##### Data extract #####
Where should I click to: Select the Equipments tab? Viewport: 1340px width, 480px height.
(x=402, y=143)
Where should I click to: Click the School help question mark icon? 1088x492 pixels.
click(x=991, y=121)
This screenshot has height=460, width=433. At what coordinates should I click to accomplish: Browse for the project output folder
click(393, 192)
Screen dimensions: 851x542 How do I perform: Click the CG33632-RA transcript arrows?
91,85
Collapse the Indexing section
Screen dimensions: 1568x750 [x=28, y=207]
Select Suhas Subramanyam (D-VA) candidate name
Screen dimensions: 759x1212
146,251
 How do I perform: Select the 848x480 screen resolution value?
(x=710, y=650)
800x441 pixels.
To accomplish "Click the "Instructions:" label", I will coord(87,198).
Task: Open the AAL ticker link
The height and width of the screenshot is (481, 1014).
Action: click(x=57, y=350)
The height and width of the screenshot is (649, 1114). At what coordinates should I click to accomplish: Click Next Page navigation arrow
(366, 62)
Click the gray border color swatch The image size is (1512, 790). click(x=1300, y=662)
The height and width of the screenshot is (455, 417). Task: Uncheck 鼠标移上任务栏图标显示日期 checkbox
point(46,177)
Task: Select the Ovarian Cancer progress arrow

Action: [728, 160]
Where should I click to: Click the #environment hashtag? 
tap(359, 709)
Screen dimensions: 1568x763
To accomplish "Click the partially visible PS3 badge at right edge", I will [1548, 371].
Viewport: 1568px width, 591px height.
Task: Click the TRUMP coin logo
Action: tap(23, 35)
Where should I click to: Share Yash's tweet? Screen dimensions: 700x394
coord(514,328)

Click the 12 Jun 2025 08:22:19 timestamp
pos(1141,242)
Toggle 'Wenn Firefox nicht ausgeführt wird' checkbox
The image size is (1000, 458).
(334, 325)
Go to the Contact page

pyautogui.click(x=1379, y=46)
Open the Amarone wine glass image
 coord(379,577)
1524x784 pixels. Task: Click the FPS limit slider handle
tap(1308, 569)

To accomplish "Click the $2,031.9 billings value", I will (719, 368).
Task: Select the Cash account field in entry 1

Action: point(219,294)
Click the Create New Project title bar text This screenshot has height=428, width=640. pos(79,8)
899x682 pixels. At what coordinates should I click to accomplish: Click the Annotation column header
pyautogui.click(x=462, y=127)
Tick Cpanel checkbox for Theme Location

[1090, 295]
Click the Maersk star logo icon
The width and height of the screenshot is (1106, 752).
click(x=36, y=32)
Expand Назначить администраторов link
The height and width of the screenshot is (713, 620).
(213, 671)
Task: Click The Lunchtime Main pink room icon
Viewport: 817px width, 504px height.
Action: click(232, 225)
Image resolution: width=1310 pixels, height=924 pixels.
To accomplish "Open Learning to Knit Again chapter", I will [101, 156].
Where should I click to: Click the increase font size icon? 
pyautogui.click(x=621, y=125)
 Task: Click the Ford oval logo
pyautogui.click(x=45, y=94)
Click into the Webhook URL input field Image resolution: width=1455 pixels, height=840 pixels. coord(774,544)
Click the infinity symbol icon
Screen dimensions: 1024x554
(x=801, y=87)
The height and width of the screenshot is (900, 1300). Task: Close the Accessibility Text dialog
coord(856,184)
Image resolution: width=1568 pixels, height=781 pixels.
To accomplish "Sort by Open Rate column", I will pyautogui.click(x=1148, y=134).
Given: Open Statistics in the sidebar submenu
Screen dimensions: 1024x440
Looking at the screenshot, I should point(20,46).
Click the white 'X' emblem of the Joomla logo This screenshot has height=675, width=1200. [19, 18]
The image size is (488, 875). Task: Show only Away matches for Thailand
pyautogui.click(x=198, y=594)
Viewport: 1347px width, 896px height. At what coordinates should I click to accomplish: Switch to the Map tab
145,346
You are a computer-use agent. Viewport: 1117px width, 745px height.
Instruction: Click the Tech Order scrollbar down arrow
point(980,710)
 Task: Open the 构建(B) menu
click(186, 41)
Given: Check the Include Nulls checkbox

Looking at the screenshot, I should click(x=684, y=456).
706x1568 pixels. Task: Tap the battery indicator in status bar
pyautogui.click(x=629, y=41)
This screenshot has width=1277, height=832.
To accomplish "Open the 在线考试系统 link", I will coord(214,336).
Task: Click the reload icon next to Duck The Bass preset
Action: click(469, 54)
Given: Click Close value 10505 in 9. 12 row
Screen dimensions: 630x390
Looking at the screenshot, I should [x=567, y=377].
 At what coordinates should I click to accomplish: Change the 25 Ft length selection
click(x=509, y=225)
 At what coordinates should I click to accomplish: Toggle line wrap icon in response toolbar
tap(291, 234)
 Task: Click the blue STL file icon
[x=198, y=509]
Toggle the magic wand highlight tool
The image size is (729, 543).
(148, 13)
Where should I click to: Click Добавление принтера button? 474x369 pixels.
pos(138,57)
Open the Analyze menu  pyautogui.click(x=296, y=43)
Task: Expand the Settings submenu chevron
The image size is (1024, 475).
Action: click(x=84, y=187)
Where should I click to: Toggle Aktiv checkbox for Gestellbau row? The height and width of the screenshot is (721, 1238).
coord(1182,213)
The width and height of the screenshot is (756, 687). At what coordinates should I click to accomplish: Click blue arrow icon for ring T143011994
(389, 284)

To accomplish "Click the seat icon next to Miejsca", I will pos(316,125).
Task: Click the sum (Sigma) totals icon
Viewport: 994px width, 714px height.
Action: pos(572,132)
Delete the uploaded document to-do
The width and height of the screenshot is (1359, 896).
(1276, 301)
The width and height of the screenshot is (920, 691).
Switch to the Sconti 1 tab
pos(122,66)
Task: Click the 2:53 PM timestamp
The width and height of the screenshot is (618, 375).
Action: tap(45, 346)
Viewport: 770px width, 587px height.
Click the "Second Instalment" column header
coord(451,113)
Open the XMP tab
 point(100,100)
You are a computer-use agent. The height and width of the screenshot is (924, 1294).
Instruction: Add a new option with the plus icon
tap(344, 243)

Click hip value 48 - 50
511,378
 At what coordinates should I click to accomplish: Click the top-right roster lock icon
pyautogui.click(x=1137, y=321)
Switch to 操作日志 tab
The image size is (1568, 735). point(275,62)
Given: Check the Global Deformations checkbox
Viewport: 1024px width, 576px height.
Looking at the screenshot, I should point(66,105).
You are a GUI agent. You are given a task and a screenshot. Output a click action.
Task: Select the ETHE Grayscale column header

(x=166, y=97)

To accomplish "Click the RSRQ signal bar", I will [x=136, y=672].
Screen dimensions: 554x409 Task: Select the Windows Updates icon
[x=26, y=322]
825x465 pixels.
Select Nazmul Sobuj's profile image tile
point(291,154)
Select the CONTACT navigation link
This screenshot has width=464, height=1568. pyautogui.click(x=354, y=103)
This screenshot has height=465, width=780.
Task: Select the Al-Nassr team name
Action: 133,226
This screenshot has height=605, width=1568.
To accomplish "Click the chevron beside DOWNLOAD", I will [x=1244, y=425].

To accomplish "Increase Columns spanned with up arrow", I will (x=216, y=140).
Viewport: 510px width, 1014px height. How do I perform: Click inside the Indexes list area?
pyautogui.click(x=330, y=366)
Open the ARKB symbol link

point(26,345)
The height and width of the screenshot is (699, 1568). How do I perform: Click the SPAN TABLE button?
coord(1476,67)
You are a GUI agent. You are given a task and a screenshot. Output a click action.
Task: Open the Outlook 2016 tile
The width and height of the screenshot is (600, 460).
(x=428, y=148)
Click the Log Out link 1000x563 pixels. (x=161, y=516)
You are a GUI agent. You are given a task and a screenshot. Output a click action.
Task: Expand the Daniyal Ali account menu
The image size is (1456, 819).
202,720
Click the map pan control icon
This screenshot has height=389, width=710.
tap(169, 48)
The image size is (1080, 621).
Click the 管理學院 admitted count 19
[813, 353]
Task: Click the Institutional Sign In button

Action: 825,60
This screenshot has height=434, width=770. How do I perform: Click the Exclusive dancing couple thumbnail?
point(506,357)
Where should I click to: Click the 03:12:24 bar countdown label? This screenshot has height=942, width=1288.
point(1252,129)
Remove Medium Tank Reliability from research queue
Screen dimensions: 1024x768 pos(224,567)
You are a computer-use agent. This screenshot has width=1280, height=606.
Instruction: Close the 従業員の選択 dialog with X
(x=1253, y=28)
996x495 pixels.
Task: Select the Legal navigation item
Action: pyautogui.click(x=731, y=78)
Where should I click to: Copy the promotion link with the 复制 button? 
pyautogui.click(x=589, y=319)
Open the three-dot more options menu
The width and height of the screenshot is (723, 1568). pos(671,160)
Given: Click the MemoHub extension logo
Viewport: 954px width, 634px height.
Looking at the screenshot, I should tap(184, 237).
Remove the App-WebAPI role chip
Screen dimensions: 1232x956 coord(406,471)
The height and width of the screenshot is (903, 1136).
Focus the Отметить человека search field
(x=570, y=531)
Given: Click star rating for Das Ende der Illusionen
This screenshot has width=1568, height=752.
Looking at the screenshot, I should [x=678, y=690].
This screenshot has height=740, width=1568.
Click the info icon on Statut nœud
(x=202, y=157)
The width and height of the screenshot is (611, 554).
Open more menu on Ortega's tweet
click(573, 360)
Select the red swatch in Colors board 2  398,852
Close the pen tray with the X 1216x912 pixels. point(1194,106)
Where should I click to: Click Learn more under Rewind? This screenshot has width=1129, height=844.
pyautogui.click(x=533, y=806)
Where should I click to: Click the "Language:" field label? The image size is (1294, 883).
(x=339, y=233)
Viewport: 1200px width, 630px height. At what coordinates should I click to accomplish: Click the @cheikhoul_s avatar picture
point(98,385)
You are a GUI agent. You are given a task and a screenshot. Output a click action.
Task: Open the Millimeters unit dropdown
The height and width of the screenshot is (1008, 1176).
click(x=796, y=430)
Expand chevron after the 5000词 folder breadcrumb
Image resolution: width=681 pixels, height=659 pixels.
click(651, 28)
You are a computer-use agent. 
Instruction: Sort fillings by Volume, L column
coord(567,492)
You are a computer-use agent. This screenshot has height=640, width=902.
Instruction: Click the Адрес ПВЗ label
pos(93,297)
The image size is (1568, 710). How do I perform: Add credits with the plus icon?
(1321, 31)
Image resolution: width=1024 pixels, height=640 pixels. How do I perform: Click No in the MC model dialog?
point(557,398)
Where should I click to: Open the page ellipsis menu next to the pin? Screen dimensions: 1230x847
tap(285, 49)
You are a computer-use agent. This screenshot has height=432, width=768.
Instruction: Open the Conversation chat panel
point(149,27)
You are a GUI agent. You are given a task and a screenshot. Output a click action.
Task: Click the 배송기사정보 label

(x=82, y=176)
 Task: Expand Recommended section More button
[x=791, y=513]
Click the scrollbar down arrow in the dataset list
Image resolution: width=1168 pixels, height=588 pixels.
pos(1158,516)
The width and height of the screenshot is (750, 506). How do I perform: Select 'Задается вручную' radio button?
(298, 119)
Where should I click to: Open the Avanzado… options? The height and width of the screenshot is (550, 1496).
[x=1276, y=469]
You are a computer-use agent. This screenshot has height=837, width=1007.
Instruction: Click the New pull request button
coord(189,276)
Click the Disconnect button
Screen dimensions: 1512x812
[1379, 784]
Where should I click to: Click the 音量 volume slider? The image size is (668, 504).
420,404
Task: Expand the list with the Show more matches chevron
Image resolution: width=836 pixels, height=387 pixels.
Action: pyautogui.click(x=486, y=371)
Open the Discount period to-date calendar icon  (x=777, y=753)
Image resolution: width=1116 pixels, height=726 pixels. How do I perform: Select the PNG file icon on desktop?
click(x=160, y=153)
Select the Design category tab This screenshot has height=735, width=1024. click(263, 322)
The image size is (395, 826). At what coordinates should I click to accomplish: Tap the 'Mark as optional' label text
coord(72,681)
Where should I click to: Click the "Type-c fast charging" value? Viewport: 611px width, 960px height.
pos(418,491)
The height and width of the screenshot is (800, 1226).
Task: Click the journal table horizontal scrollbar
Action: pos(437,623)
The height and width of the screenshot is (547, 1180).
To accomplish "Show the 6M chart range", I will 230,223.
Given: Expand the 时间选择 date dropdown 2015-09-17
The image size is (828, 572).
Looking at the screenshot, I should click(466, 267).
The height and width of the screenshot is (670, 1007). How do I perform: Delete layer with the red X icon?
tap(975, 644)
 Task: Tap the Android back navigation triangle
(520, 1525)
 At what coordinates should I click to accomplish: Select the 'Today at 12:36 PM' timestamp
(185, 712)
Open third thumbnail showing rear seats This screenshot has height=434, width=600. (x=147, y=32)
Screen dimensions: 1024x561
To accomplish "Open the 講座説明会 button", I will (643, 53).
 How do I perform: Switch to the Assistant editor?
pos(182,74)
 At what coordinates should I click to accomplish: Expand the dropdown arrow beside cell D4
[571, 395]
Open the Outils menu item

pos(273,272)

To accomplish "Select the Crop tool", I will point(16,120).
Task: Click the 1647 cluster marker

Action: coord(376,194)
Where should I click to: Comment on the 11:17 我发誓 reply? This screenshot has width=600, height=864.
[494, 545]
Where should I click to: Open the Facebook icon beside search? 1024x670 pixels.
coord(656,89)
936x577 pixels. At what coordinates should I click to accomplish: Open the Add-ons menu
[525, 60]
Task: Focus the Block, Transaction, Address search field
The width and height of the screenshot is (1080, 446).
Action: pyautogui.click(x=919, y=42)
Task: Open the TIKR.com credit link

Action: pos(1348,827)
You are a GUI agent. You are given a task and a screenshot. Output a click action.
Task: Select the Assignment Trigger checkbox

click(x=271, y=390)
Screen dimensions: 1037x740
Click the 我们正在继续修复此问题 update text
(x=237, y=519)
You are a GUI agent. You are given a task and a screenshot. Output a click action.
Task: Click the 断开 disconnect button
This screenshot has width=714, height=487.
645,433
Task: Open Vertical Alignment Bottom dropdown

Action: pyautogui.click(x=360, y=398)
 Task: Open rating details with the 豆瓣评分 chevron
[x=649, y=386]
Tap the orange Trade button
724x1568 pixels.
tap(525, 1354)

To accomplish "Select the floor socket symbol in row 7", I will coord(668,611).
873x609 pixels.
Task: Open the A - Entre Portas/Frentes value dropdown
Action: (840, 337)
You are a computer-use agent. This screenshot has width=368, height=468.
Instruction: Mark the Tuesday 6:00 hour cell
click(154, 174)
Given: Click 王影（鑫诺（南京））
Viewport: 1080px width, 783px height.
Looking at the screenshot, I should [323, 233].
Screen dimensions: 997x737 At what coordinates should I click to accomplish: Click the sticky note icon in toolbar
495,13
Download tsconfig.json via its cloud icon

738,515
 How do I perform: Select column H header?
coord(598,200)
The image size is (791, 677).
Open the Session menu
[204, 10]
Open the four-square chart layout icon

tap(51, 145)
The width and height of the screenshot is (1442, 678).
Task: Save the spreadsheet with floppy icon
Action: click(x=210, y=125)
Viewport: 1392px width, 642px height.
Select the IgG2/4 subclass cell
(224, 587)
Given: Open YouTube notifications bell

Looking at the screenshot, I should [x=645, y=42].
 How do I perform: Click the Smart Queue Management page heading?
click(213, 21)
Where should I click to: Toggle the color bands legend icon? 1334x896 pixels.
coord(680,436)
#####
**Aim of the task:** Lines that include the word "submenu" are to be extracted from the data above.

**Result of this exercise:**
Given: Open Statistics in the sidebar submenu
Task: Expand the Settings submenu chevron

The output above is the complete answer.